The London-based crypto exchange, which is backed by Transferwise founder Taavet Hinrikus and venture capital firm Passion Capital, is the first offshore company to gain recognition as a regulated entity under Gibraltar’s flagship legislation for cryptocurrencies and blockchain companies. Under the British overseas territory’s regulatory framework, Coinfloor will be regulated as a DLT provider.
Obi Nwosu, the chief executive officer of Coinfloor, spoke favorably of Gibraltar’s licensing requirements and processes: “What impressed us was that this (legislation) was in the works for a long time. It’s been well thought out, well considered.

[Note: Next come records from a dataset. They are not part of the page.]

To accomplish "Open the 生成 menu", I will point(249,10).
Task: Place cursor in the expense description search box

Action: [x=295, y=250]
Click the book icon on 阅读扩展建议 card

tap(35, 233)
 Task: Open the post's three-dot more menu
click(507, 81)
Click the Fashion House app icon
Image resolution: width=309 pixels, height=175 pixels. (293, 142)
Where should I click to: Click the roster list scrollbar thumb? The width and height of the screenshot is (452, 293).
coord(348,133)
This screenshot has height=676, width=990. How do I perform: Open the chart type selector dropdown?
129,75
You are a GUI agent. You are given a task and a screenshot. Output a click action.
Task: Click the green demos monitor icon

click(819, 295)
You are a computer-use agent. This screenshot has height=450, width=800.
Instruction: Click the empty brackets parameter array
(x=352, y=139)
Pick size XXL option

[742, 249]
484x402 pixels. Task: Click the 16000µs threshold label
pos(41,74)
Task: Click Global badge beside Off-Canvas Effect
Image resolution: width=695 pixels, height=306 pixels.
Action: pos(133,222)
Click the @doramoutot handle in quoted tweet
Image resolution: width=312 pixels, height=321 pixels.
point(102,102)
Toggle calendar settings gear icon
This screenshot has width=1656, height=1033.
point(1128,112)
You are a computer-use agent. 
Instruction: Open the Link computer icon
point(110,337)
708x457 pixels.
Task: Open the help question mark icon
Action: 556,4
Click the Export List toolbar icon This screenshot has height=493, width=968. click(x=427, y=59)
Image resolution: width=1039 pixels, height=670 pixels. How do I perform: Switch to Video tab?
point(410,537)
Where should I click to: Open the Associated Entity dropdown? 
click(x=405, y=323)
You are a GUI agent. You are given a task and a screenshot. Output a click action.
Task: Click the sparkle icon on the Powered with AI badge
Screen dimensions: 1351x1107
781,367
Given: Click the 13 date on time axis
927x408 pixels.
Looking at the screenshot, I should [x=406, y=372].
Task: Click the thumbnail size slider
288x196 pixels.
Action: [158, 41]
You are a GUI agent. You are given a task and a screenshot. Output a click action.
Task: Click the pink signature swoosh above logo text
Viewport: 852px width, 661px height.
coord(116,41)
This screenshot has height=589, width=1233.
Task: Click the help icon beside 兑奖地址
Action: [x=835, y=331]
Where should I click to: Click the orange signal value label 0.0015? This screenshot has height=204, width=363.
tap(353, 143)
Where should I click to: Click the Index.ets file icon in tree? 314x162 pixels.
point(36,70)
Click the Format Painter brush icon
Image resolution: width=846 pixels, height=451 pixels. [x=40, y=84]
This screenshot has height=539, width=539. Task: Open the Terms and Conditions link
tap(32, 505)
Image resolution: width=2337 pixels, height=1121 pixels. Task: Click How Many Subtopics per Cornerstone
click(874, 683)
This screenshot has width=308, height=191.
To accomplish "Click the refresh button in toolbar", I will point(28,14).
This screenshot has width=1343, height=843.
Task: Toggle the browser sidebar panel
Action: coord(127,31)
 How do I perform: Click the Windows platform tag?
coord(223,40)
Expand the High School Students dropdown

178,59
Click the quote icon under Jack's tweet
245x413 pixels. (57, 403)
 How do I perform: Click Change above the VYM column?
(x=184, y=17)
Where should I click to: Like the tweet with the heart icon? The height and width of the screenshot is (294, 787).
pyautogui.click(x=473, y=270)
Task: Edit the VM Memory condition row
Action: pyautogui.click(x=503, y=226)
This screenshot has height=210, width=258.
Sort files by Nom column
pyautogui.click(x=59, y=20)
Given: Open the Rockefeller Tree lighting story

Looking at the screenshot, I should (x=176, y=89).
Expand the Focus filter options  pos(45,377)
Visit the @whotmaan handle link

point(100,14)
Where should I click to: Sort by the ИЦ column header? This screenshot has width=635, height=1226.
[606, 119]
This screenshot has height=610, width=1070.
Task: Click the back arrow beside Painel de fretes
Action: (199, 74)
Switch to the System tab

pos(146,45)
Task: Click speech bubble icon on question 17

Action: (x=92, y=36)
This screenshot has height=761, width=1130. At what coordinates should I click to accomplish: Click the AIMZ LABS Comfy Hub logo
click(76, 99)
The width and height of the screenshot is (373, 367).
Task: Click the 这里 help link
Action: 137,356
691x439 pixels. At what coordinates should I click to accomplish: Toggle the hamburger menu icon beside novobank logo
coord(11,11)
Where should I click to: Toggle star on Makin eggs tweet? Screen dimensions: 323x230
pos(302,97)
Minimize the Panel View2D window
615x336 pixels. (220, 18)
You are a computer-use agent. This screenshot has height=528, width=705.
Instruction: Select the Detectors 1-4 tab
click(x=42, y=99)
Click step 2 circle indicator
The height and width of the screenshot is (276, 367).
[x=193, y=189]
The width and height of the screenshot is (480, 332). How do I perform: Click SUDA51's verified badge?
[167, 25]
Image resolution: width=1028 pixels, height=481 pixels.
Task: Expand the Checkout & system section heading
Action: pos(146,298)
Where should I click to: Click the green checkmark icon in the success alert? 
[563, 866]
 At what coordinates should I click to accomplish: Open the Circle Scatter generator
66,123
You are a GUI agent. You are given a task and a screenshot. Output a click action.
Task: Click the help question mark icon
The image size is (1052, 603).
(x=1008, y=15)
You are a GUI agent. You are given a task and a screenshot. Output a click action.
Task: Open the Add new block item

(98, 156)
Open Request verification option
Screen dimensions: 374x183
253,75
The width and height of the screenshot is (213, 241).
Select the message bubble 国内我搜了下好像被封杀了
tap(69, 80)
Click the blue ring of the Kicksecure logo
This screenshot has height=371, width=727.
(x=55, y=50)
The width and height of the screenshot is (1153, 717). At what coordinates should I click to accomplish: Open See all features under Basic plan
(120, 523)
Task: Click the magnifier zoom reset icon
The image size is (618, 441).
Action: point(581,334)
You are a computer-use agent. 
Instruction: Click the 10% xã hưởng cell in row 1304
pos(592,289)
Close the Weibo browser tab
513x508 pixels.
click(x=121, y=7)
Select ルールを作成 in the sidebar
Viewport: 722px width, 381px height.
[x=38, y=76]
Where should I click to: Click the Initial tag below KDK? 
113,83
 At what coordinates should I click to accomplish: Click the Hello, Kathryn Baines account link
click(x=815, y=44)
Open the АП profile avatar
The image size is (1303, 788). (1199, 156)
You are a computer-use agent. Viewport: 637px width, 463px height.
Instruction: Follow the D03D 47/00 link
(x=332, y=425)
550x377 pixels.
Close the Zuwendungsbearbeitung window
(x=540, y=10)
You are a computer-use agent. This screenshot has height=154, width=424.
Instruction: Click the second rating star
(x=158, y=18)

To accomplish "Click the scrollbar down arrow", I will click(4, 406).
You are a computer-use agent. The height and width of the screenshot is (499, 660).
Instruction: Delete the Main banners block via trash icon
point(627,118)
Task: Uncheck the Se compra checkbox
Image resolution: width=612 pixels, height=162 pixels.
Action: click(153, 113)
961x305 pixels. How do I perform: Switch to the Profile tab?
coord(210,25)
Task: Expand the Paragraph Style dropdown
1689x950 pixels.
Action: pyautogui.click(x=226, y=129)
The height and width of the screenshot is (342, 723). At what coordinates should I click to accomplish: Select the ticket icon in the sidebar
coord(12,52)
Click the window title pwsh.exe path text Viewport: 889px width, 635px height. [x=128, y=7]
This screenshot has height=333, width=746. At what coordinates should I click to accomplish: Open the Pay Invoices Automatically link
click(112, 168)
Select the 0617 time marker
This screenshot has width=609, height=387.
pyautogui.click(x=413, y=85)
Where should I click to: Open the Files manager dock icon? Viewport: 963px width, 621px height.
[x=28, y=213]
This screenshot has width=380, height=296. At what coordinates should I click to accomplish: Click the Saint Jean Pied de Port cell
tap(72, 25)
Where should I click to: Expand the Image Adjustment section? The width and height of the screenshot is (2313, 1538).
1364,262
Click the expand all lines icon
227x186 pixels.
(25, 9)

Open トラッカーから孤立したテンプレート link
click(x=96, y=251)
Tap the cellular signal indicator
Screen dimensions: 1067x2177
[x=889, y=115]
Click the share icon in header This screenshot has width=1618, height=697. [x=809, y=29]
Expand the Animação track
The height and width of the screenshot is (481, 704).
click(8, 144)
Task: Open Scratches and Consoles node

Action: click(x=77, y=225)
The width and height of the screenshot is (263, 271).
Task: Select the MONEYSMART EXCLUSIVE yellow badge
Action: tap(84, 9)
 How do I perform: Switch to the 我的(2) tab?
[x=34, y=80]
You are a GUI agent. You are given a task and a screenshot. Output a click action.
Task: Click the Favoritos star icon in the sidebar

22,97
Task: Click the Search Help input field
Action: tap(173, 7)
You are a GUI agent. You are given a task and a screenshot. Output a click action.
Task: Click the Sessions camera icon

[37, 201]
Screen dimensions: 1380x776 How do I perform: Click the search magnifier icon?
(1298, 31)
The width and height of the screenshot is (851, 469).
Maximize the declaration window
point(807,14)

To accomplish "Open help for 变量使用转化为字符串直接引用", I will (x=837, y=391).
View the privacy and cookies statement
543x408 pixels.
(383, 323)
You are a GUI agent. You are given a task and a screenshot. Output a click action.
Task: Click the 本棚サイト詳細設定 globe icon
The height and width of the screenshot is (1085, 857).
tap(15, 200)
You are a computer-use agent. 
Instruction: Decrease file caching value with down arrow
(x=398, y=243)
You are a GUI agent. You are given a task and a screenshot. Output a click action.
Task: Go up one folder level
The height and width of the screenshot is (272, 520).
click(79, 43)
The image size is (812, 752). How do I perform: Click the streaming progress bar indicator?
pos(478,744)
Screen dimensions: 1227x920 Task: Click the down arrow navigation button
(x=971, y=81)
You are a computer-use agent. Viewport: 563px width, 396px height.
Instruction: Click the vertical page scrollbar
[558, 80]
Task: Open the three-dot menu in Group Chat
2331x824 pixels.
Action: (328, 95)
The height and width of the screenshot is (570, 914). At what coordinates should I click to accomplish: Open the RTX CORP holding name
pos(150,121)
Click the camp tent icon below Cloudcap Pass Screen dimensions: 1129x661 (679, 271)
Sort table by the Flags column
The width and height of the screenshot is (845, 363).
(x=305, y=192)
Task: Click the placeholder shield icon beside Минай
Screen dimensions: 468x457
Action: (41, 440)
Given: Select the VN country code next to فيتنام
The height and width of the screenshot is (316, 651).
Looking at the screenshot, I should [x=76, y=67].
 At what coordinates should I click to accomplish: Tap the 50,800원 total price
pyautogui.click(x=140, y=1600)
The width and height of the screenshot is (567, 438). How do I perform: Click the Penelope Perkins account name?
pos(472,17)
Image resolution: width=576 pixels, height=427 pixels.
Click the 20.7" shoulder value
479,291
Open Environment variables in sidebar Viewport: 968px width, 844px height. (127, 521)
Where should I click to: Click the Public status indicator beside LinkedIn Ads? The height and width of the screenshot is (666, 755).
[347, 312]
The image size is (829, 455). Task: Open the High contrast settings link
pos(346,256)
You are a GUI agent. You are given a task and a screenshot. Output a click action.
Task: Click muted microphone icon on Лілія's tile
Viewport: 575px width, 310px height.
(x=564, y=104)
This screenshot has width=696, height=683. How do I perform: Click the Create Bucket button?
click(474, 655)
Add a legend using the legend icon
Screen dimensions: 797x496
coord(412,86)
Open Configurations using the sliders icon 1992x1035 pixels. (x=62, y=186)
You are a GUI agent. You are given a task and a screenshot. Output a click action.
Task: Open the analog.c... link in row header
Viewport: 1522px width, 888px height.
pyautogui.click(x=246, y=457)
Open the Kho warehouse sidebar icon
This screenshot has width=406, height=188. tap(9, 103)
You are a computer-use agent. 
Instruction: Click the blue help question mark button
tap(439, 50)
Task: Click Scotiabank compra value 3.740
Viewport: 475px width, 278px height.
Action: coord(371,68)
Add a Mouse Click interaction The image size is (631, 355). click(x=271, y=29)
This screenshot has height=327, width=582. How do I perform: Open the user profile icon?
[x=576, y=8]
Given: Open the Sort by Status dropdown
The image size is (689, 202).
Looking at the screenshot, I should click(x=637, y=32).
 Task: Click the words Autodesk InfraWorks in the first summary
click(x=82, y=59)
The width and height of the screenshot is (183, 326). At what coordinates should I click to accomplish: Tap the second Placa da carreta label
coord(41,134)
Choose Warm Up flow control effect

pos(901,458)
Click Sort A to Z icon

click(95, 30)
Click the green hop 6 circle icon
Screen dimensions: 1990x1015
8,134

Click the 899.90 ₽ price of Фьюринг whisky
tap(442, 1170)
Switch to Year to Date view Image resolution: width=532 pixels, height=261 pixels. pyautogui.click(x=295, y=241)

They are focusing on quality over quantity.”
Nwosu said the company was asked to show it could abide by “nine principles” to obtain the DLT license. The requirements included robust know-your-customer and anti-money laundering policies, in addition to strong cyber-security and custody procedures.
Earlier this month, it was reported that Coinfloor would lay off most of its roughly 40 employees, citing the prolonged cryptocurrency bear trend as the catalyst for the move. At the time, Nwosu said the company had witnessed “significant change in trade volume across the market,” adding: “Coinfloor is currently undergoing a business restructure to focus on our competitive advantages in the marketplace and to best serve our clients. As part of this restructure, we are making some staff changes and redundancies.”
Nwosu recently described the changes as a normal development. “It’s never desirable to make these changes, but it’s a natural part of the market cycle,” he said. “The market has contracted and you should make appropriate changes to your team … it’s happening across this space.”